Memories
of a doll riot veteran
Scars linger from '83 'Cabbage Patch' brawl
By ALAN K. STOUT
Times Leader Staff Writer
November 27, 1998
I've survived much greater battles.
It was exactly 15 years ago that I emerged unscathed from one of the greatest shopping massacres of all-time. Yes, I admit it, I was at the now-infamous "Zayre's Cabbage Patch Riot."
And it all began with a simple request from Mom. "Zayre's is getting a shipment of those Cabbage Patch dolls on Sunday, and I've been trying to get one for Susan for weeks," she said. "I need you to go with me. If we get up there early, maybe we can get her one for Christmas. It's all she wants, and with two of us, we might have a better chance."
Having a sister 10 years my junior, I'd seen this before. Strawberry Shortcakes, Smurfs ... you name it, Susan had it. But there had never been anything quite like the Cabbage Patch craze. Supply, for some reason, could not meet demand, leaving the prospect of lots of disappointed kids on Christmas morning.
Still, I wasn't an easy sell for the Cabbage Patch quest. Asking a teenager to get up early on the weekend to do something enjoyable can be challenging. Asking a teenage boy to get up early on the weekend to go buy a doll is, well ... staking out early for Rolling Stones' tickets I could understand. But for a doll?
Eventually, however, the dutiful big-brother instinct kicked in and I agreed to join Mom on the zany mission. I felt confident we'd snag one of the fluffy babies, and - as we left the house a few hours before the store's opening - I thought few people would actually be there.
Wrong.
As soon as we approached the store, I couldn't believe my eyes. There before us were hundreds of people, some - the papers later would report- who'd been there since midnight. Undaunted, we proceeded forward. While waiting for the store to open, the conversations among the masses were cordial. Everyone had a story about some child in the family who desperately wanted one of these ugly dolls. I took comfort in seeing one of my friends from Wyoming Valley West High School at a place that I had deemed a very "uncool" place to be.
All was well until about 8:50 a.m., when the doors finally opened. It was then that this previously mild-mannered group - which by then had reached nearly 1,000 - transformed into a frenzied pack of wolves.
A massive surge pushed everyone forward as the crowd frantically entered the store. Still, there was uncertainty as to where the dolls were located. Rumors outside had hinted they were not in the toy department, but at the front service desk. The feverish hunt had begun. Mom and I split up and I noticed a throng gathered near one of the front counters. Heading in that direction, I saw people running at full speed, pushing, shoving, elbowing and screaming ...
Insanity.
Even an offbeat teenager like myself- probably wearing a jean jacket and Twisted Sister shirt- felt I was above the situation. "This," I thought, "is silly."
Soon, the store manager - later quoted as saying he was fearful for his life - began fending off the crowd with a baseball bat. Standing behind the counter with the bat twirling in the air, he began tossing the dolls out over the crowd. This, of course, triggered the same reaction you'd get from a fumbled football on Super Bowl Sunday.
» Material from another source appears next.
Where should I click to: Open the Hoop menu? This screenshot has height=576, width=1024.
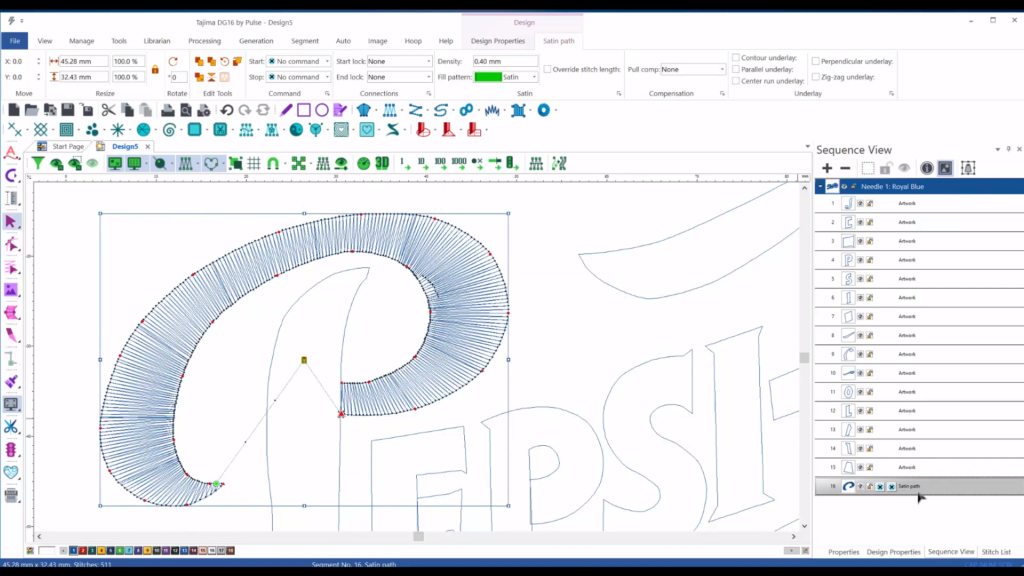(x=412, y=41)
One poor woman lucky enough to snatch a doll later was pushed to the floor and had it torn from her grasp. She was later taken to the hospital with a broken leg. Four others also were treated for injuries.
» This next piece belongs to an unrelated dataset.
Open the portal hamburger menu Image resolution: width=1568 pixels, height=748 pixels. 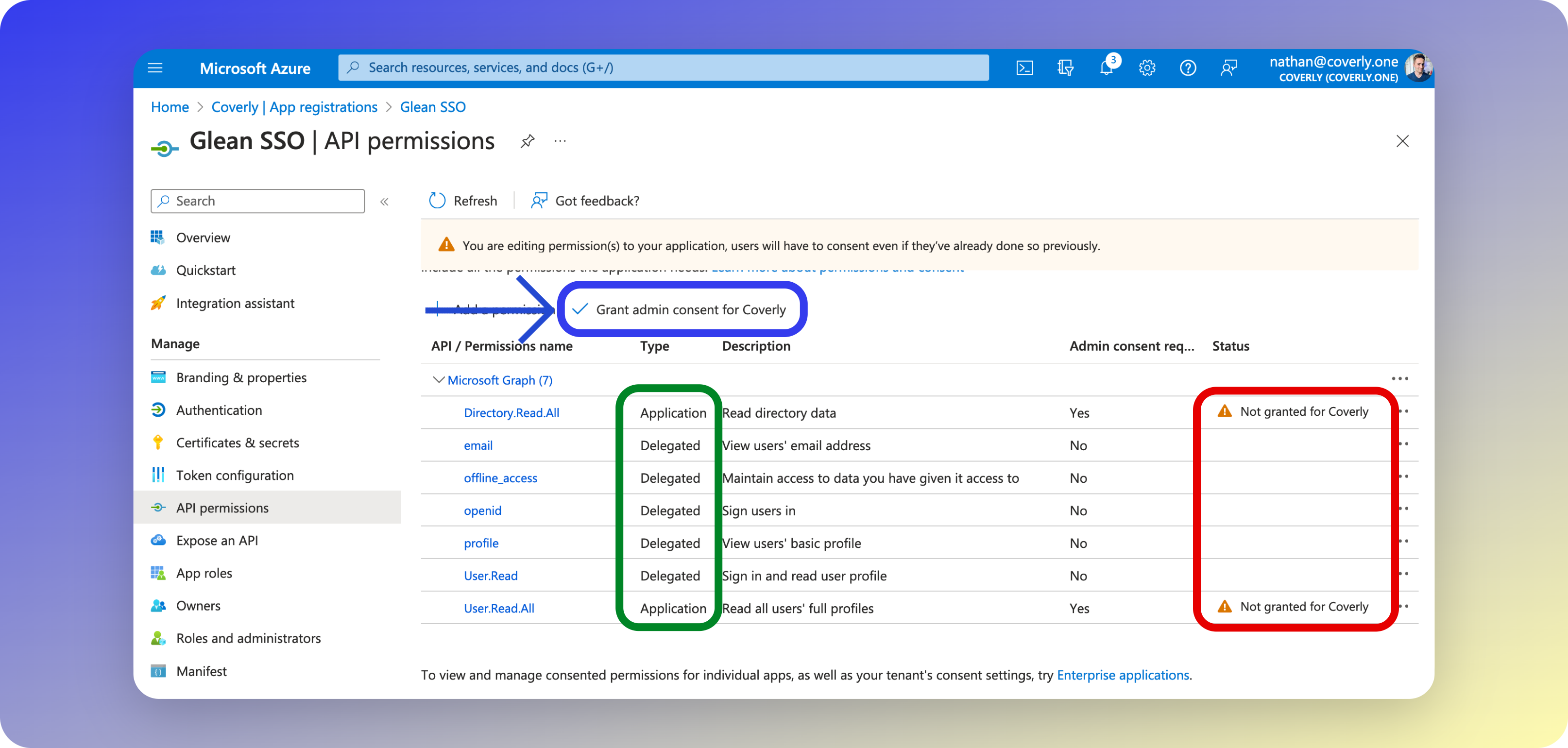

After what seemed like only a few minutes, it was all over. I could not bring myself to shove or hurt anyone for a doll, so I watched most of the chaos from the sidelines. Mom, I would learn after relocating her in the aftermath, had done the same. We headed back to the car empty-handed, but with our integrity and dignity intact.
That night, Wilkes-Barre was in the national news. Clips of the fiasco - mostly of the bat-wielding manager - appeared on CNN and stories ran in newspapers around the country. And a few weeks later, Santa somehow came through and Susan got her Cabbage Patch doll for Christmas.
Still, you'll never find me at a mall on "Black Friday" or wildly searching for the season's trendy gift. The trauma of my experience still runs deep. And while I don't hear chopper blades or gunfire, I can still hear the uproar of the crowd. I can still see those dolls flying through the air ... I can still feel the madness.
But hey, have fun out there today. Drive safe. Be patient. And remember, no matter how bad it gets, it will never match the spectacle of Nov. 27, 1983. No soup-of-the-day trend is worth it
Unless, of course, you've got a kid sister.